— Exercise —
Update the items starting at the line that contains "Viewport: 438px width, 686px height." and ending at the line that contains "tap(182, 321)" by replacing "checkbox" with "check box" and leaving everything else unchanged. Give back only those lines.

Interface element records
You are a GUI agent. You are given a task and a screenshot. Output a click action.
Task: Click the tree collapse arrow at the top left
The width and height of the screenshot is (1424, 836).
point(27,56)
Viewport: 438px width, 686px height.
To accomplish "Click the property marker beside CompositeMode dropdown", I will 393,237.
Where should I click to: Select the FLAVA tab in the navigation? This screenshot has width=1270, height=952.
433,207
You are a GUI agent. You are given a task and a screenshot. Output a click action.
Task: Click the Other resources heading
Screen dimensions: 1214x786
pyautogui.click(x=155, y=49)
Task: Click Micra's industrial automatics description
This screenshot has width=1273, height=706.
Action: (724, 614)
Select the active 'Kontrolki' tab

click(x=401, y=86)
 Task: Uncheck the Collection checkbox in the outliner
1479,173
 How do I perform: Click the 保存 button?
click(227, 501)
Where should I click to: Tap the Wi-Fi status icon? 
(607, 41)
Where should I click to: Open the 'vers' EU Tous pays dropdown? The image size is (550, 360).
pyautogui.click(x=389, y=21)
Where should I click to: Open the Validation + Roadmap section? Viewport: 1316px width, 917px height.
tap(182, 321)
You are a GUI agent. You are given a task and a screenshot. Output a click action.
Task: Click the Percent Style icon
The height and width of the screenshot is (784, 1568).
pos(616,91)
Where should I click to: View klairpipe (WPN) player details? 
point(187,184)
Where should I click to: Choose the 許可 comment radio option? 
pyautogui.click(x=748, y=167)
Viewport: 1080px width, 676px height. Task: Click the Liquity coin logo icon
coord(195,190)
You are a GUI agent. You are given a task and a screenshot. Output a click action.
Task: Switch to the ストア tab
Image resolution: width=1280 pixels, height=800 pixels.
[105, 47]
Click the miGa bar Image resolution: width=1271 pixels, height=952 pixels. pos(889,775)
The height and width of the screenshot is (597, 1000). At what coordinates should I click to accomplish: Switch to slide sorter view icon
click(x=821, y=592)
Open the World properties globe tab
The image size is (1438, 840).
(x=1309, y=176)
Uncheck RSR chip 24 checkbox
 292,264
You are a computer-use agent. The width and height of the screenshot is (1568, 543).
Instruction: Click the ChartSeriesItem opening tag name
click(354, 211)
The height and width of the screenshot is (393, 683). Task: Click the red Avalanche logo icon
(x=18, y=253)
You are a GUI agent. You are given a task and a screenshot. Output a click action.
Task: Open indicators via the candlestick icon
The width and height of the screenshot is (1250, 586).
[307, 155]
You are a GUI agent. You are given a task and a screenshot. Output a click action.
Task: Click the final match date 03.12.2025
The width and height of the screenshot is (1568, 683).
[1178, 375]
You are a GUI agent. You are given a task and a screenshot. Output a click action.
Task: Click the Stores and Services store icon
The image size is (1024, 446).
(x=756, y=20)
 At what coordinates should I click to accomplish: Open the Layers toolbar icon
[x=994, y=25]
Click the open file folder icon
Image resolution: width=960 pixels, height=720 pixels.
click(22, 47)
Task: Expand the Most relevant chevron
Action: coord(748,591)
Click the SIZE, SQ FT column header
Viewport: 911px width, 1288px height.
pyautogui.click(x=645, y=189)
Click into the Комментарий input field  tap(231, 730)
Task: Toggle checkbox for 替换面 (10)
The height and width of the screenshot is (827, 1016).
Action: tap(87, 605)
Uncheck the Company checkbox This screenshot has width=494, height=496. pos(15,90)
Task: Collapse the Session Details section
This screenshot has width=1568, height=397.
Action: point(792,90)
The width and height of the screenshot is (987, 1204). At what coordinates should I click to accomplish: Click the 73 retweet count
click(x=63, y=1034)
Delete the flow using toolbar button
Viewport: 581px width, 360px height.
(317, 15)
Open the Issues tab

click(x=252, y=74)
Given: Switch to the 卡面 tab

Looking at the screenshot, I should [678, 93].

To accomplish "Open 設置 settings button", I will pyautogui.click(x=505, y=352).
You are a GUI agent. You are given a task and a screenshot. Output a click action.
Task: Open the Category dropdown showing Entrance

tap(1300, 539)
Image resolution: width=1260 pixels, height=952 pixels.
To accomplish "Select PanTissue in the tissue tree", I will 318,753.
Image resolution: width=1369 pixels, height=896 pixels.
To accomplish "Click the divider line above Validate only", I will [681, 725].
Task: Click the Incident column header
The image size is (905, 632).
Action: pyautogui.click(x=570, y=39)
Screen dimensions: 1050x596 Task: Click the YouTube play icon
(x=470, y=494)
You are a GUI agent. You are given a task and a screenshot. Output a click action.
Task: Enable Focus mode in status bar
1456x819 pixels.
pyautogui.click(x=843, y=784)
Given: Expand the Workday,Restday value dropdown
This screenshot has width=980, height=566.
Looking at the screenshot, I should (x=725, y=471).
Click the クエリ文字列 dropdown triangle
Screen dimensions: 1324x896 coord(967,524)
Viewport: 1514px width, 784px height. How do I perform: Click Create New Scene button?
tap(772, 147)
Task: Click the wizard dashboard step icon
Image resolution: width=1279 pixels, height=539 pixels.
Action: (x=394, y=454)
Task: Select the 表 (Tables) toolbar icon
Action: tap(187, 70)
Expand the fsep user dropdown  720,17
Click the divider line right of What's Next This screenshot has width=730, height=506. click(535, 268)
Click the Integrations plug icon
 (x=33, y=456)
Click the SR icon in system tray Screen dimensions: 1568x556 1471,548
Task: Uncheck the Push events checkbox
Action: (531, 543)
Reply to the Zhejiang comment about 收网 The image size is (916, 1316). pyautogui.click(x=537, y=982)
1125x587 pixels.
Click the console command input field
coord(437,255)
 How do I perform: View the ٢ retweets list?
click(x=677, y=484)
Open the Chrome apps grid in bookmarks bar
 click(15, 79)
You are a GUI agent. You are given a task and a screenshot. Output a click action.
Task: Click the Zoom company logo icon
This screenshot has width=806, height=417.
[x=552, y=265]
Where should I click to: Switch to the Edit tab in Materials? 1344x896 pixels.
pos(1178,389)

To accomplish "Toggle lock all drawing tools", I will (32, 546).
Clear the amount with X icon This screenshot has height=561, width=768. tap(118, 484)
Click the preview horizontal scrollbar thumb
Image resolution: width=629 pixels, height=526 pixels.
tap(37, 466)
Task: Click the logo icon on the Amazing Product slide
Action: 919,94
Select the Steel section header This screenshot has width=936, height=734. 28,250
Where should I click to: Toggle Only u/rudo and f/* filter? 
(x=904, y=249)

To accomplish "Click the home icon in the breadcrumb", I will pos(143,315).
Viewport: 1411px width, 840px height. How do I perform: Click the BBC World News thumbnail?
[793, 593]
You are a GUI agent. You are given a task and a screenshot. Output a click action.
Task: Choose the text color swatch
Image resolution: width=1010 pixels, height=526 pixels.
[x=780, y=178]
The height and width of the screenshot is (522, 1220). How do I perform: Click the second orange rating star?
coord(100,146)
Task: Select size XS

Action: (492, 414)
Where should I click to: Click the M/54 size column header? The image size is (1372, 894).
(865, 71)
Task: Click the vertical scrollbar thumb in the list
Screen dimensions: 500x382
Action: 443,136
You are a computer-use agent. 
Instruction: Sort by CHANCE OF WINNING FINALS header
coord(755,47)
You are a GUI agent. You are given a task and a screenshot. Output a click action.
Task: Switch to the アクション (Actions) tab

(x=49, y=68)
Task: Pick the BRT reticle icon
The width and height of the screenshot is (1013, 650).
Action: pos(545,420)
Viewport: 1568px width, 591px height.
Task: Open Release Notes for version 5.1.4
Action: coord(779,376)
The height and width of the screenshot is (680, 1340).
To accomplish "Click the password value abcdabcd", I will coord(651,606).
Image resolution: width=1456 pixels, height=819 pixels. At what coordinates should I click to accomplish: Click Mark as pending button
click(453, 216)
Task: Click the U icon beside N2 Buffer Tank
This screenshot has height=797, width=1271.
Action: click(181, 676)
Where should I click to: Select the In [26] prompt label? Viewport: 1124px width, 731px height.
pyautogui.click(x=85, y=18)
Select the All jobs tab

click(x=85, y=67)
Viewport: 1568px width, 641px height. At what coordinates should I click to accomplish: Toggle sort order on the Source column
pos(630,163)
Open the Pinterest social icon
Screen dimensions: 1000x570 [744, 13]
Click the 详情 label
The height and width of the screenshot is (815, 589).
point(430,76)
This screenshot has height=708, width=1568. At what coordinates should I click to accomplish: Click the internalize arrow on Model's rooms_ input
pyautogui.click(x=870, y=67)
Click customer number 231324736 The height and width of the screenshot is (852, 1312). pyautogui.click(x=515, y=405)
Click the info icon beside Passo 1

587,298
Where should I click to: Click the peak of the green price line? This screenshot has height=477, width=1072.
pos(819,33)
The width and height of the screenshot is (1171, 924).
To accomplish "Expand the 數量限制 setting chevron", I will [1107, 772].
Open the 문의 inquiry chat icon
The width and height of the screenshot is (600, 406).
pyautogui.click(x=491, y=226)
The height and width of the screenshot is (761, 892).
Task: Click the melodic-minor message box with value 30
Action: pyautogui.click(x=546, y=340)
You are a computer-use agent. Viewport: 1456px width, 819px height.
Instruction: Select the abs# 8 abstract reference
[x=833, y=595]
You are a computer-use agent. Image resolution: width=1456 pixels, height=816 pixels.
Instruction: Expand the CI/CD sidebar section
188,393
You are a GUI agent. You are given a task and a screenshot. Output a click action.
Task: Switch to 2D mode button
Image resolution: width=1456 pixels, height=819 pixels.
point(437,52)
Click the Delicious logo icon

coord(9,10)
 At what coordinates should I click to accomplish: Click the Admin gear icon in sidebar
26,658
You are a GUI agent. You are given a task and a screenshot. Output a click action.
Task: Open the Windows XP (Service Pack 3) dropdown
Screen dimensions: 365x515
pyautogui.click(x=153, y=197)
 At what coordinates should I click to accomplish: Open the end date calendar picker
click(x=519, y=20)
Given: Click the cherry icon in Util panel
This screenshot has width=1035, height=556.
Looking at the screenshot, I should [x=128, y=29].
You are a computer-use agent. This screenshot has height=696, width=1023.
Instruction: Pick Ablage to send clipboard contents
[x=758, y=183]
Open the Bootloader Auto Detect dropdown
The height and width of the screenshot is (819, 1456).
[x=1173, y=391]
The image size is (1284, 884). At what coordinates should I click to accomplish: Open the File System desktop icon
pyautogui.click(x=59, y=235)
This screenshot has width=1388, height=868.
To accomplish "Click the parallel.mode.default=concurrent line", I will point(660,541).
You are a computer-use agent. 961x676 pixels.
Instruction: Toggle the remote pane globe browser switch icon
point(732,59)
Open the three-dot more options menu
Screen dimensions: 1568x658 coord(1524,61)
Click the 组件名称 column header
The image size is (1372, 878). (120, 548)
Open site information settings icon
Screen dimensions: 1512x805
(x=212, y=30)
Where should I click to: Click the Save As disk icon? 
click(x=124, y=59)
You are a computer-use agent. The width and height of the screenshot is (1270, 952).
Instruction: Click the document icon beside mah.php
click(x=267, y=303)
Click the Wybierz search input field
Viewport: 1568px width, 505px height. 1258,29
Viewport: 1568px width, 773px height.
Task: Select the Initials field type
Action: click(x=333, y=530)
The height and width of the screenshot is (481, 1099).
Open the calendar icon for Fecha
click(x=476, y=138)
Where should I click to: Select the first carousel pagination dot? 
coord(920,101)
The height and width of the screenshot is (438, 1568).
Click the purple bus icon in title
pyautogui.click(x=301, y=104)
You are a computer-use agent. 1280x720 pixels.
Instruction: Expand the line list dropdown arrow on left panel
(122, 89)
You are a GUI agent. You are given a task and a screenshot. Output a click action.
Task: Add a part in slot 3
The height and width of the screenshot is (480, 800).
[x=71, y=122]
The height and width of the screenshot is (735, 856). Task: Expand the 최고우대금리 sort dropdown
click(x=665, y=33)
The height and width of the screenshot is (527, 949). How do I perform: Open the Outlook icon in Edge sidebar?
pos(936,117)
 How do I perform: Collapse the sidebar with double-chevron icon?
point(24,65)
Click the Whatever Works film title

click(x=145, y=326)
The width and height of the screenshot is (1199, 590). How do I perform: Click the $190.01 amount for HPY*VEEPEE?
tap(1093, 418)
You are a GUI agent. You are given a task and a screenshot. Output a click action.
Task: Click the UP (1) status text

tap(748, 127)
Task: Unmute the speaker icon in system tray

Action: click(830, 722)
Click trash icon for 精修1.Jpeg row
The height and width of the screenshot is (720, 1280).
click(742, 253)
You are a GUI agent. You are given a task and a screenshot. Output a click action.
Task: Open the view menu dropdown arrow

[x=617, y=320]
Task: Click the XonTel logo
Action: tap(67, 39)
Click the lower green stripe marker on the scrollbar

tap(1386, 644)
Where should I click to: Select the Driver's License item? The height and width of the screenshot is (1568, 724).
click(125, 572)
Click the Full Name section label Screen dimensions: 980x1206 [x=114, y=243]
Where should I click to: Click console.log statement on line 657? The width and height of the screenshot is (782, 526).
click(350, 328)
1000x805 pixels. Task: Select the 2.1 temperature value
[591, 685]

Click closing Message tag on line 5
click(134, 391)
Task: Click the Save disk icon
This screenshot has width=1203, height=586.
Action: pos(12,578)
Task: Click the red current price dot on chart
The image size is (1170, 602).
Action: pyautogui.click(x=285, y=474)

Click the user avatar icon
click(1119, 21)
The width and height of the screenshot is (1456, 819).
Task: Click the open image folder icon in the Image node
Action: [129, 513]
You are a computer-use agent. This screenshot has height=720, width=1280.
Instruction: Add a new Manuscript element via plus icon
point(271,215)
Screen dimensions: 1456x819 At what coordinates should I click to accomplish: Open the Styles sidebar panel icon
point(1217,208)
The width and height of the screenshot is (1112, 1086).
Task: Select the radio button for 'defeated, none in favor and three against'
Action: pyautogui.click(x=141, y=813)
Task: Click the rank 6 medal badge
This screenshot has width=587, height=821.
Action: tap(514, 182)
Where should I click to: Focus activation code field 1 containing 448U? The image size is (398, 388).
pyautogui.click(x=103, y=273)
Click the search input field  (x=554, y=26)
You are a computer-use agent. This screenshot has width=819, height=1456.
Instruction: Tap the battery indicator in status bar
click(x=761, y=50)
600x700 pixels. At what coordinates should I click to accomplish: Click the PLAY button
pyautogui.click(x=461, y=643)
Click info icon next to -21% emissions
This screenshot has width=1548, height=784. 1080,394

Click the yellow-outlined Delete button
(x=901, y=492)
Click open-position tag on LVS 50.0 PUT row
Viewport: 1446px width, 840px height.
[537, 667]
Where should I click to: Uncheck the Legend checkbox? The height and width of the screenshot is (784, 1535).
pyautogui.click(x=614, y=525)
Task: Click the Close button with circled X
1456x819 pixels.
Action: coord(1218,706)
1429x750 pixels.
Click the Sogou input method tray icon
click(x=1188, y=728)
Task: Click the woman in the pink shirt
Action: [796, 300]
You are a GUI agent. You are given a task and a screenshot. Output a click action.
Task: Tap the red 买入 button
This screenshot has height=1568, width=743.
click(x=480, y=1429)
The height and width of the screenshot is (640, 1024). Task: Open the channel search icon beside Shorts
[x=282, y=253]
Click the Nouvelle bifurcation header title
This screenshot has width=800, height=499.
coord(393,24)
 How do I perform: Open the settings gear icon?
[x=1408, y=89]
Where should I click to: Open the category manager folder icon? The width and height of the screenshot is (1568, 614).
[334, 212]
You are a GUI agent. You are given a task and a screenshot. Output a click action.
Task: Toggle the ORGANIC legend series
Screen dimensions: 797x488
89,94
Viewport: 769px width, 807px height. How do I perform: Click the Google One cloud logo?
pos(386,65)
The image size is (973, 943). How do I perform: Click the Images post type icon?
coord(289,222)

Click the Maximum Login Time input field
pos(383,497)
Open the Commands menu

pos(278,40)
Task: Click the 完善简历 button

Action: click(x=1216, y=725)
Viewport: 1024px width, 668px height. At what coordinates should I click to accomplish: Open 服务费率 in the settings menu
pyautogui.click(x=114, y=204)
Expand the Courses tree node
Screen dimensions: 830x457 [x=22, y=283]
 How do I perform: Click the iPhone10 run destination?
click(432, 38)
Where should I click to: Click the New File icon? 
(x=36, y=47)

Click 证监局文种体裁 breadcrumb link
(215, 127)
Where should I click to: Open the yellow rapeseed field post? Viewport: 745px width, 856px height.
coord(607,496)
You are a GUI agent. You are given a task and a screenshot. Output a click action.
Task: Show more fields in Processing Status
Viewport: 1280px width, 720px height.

— Task solution —
Viewport: 438px width, 686px height.
To accomplish "Click the property marker beside CompositeMode dropdown", I will 393,237.
Where should I click to: Select the FLAVA tab in the navigation? This screenshot has width=1270, height=952.
433,207
You are a GUI agent. You are given a task and a screenshot. Output a click action.
Task: Click the Other resources heading
Screen dimensions: 1214x786
pyautogui.click(x=155, y=49)
Task: Click Micra's industrial automatics description
This screenshot has width=1273, height=706.
Action: (724, 614)
Select the active 'Kontrolki' tab

click(x=401, y=86)
 Task: Uncheck the Collection check box in the outliner
1479,173
 How do I perform: Click the 保存 button?
click(227, 501)
Where should I click to: Tap the Wi-Fi status icon? 
(607, 41)
Where should I click to: Open the 'vers' EU Tous pays dropdown? The image size is (550, 360).
pyautogui.click(x=389, y=21)
Where should I click to: Open the Validation + Roadmap section? Viewport: 1316px width, 917px height.
tap(182, 321)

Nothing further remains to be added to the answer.